Ok, this looks pretty good. Some comments below - the new method of doing
this is much simpler to understand.
> diff --git a/fs/ocfs2/Makefile b/fs/ocfs2/Makefile
> index 9fb8132..ecc58b8 100644
> --- a/fs/ocfs2/Makefile
> +++ b/fs/ocfs2/Makefile
> @@ -28,7 +28,8 @@ ocfs2-objs := \
> sysfile.o \
> uptodate.o \
> ver.o \
> - vote.o
> + vote.o \
> + resize.o
Should stay consitent with the makefile and add this in alphabetical
order...
> diff --git a/fs/ocfs2/ioctl.c b/fs/ocfs2/ioctl.c
> index 87dcece..60698de 100644
> --- a/fs/ocfs2/ioctl.c
> +++ b/fs/ocfs2/ioctl.c
> @@ -115,6 +115,7 @@ int ocfs2_ioctl(struct inode * inode, struct file * filp,
> unsigned int cmd, unsigned long arg)
> {
> unsigned int flags;
> + u32 new_clusters;
> int status;
> struct ocfs2_space_resv sr;
>
> @@ -140,6 +141,11 @@ int ocfs2_ioctl(struct inode * inode, struct file * filp,
> return -EFAULT;
>
> return ocfs2_change_file_space(filp, cmd, &sr);
> + case OCFS2_IOC_GROUP_EXTEND:
> + if (get_user(new_clusters, (__u32 __user *)arg))
> + return -EFAULT;
> +
> + return ocfs2_group_extend(inode, new_clusters);
> default:
> return -ENOTTY;
> }
> @@ -162,6 +168,7 @@ long ocfs2_compat_ioctl(struct file *file, unsigned cmd, unsigned long arg)
> case OCFS2_IOC_RESVSP64:
> case OCFS2_IOC_UNRESVSP:
> case OCFS2_IOC_UNRESVSP64:
> + case OCFS2_IOC_GROUP_EXTEND:
> break;
> default:
> return -ENOIOCTLCMD;
> diff --git a/fs/ocfs2/journal.h b/fs/ocfs2/journal.h
> index 4b32e09..0ba3a42 100644
> --- a/fs/ocfs2/journal.h
> +++ b/fs/ocfs2/journal.h
> @@ -278,6 +278,9 @@ int ocfs2_journal_dirty_data(handle_t *handle,
> /* simple file updates like chmod, etc. */
> #define OCFS2_INODE_UPDATE_CREDITS 1
>
> +/* group extend. inode update and last group update. */
> +#define OCFS2_GROUP_EXTEND_CREDITS (OCFS2_INODE_UPDATE_CREDITS + 1)
> +
> /* get one bit out of a suballocator: dinode + group descriptor +
> * prev. group desc. if we relink. */
> #define OCFS2_SUBALLOC_ALLOC (3)
> diff --git a/fs/ocfs2/ocfs2.h b/fs/ocfs2/ocfs2.h
> index 60a23e1..8a6925b 100644
> --- a/fs/ocfs2/ocfs2.h
> +++ b/fs/ocfs2/ocfs2.h
> @@ -527,6 +527,11 @@ static inline unsigned int ocfs2_pages_per_cluster(struct super_block *sb)
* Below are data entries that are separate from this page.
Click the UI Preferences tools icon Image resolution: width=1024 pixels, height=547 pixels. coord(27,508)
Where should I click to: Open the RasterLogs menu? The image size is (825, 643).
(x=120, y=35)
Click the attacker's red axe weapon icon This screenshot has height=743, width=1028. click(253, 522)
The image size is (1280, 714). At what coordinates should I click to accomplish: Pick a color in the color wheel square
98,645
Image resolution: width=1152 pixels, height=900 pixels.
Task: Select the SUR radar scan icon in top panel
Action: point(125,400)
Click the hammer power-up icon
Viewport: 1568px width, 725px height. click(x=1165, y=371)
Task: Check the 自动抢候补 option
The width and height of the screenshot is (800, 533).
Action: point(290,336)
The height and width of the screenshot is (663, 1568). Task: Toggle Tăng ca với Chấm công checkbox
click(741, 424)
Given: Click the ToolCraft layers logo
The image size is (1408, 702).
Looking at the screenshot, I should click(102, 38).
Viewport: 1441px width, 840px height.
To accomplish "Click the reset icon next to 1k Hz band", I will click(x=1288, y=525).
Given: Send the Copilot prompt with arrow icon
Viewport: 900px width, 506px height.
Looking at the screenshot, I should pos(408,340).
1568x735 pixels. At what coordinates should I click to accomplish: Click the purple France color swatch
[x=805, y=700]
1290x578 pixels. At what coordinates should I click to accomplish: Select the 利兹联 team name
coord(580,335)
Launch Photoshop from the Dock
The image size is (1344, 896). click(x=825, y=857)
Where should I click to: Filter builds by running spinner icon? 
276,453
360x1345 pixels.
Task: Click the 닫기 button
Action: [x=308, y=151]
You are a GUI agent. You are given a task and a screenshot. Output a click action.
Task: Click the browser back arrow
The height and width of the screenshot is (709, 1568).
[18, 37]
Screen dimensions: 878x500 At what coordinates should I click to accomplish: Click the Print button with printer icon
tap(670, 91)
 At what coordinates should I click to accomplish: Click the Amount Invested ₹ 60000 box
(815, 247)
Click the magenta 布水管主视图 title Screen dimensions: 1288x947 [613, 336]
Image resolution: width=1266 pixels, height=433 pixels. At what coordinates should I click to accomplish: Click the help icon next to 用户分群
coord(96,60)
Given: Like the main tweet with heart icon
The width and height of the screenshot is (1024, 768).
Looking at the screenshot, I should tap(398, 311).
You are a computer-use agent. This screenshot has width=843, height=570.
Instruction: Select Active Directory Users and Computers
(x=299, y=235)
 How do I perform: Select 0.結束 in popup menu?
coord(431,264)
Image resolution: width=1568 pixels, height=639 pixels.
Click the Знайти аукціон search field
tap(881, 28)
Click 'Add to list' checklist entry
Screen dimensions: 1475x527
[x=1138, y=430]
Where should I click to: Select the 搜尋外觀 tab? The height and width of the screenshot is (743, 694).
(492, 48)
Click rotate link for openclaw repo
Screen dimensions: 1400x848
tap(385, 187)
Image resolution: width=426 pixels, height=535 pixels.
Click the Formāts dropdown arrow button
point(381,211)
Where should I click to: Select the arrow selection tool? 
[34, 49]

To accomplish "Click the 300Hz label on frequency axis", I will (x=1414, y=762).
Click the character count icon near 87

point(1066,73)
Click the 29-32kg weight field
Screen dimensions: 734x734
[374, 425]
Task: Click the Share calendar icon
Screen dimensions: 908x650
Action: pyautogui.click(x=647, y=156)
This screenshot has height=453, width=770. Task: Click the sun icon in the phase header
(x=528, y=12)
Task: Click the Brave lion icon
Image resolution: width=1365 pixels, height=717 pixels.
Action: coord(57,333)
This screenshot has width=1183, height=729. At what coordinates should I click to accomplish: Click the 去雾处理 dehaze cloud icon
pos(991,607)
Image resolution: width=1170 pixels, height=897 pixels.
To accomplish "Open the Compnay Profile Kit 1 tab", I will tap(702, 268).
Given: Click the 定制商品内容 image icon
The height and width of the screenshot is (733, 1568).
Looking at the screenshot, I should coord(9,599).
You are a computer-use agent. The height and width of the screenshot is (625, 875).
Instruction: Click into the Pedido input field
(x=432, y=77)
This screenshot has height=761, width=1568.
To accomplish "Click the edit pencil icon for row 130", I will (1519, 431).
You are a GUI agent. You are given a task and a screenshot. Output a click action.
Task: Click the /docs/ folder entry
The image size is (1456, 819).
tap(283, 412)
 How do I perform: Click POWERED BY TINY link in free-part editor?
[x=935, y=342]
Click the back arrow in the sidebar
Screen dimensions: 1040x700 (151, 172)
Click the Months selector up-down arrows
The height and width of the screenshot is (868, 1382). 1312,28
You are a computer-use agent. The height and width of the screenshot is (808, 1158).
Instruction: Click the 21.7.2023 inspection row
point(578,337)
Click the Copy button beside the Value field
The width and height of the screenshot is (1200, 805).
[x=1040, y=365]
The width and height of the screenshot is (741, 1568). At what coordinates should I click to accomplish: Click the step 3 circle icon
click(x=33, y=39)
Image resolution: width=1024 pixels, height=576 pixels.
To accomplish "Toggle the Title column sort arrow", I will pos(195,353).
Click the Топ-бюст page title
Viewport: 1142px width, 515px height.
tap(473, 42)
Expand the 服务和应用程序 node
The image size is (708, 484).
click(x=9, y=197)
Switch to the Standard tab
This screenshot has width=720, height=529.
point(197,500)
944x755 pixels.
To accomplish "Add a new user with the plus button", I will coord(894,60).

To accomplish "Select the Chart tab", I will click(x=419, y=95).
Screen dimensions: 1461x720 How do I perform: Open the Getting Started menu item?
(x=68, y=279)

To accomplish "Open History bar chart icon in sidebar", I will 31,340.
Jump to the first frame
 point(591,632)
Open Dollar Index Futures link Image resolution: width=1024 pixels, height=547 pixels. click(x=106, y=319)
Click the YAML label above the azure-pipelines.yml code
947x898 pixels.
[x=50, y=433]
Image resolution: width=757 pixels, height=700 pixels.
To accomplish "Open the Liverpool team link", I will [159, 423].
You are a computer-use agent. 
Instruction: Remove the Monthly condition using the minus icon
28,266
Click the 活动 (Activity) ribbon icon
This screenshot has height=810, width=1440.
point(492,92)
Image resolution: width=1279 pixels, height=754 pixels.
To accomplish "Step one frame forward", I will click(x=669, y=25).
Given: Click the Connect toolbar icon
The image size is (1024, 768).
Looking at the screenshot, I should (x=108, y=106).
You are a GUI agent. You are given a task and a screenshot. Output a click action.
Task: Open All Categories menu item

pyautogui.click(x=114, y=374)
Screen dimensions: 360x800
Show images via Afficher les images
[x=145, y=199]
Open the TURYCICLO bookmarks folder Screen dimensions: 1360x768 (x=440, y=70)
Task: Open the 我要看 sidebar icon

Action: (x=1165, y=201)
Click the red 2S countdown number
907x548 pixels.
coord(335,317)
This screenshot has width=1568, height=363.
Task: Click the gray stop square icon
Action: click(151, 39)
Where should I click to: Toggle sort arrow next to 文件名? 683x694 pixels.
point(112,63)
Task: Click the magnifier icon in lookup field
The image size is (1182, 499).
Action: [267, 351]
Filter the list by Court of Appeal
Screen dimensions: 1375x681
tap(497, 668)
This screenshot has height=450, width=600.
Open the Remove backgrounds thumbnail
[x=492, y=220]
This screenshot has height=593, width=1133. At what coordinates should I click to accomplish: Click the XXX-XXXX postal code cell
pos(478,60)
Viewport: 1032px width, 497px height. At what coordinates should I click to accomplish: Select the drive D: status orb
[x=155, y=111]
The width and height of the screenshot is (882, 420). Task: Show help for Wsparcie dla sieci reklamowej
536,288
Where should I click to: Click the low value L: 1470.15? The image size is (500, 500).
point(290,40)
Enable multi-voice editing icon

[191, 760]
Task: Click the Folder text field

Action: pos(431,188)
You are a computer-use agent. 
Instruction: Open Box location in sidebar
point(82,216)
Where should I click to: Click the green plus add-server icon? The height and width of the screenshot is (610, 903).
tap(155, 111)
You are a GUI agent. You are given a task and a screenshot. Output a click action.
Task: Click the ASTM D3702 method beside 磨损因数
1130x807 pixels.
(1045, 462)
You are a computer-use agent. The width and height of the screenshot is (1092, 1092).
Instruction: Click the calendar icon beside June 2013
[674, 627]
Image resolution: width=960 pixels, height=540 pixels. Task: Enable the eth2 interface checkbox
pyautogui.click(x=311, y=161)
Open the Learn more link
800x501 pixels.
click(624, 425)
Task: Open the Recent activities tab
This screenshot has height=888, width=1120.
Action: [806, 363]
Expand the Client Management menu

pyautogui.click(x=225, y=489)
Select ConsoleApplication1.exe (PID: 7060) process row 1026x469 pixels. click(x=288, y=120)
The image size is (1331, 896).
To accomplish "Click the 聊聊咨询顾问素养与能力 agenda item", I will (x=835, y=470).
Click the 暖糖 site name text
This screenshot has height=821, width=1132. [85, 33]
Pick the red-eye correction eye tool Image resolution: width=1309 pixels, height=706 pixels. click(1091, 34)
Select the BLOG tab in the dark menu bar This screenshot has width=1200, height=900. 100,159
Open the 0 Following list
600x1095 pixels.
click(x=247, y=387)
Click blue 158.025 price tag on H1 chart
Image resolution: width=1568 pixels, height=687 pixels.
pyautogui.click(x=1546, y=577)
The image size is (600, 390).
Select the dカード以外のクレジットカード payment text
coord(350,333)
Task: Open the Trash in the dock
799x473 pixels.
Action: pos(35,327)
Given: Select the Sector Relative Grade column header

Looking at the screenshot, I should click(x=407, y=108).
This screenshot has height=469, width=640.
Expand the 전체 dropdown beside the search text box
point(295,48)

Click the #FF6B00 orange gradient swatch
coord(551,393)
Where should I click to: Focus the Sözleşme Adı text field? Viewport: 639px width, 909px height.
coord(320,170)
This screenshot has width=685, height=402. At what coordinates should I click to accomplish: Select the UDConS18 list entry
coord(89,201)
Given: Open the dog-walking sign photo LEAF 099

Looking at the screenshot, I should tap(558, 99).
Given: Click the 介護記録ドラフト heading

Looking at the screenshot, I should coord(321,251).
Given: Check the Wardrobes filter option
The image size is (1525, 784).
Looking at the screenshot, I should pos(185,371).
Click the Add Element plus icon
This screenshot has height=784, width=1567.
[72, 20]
> return pages_per_cluster;
> }
>
> +/* given a cluster offset, calculate which block group it belongs to
> + * and return that block offset. */
> +u64 ocfs2_which_cluster_group(struct inode *inode, u32 cluster);
> +int ocfs2_group_extend(struct inode * inode, u32 new_clusters);
> +
You should stick ocfs2_which_cluster_group() in suballoc.c and
ocfs2_group_extend() in resize.h. We've been trying to chip away at ocfs2.h
for years now ;)
> #define ocfs2_set_bit ext2_set_bit
> #define ocfs2_clear_bit ext2_clear_bit
> #define ocfs2_test_bit ext2_test_bit
> diff --git a/fs/ocfs2/ocfs2_fs.h b/fs/ocfs2/ocfs2_fs.h
> index 6ef8767..4b5813d 100644
> --- a/fs/ocfs2/ocfs2_fs.h
> +++ b/fs/ocfs2/ocfs2_fs.h
> @@ -231,6 +231,8 @@ struct ocfs2_space_resv {
> #define OCFS2_IOC_RESVSP64 _IOW ('X', 42, struct ocfs2_space_resv)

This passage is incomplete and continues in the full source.